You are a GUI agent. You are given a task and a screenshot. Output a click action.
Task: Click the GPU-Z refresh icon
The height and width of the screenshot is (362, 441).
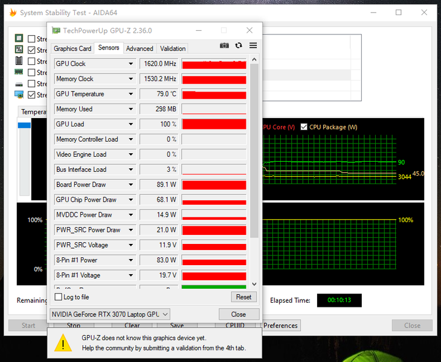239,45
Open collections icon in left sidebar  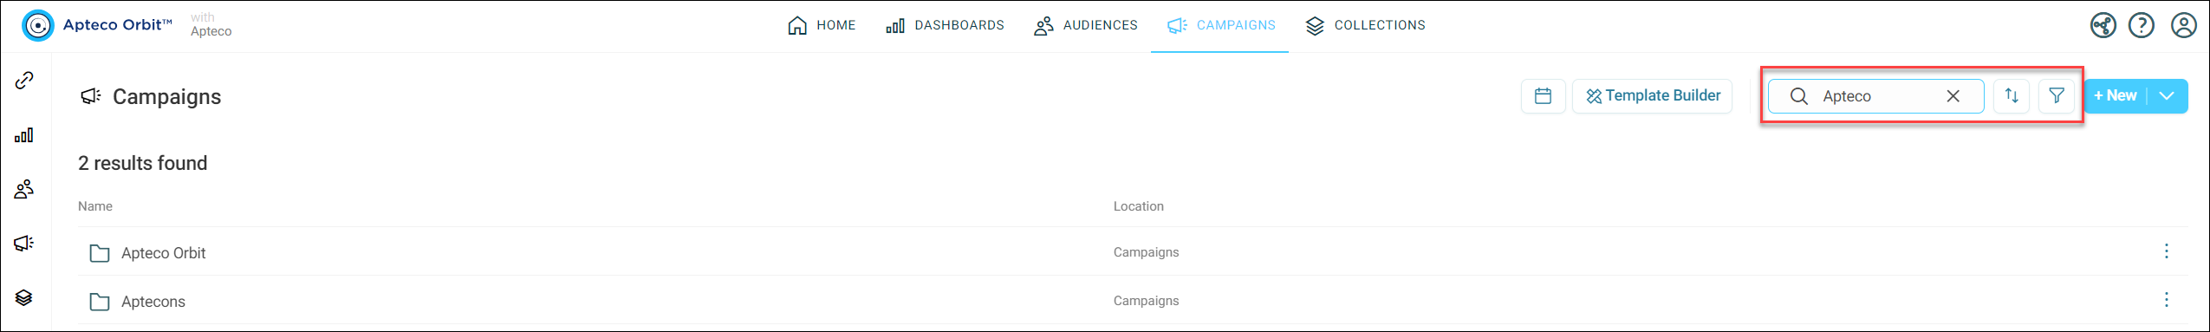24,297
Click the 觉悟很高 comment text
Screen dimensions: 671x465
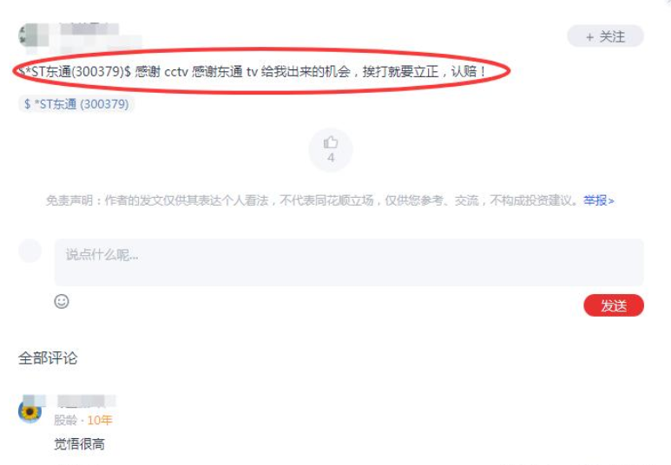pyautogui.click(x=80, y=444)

### Activity
Skip the pictures and write out exactly the lines from the line containing "Click the 觉悟很高 comment text" through the end of the listing above.

### Response area
Click the 觉悟很高 comment text
Screen dimensions: 671x465
pyautogui.click(x=80, y=444)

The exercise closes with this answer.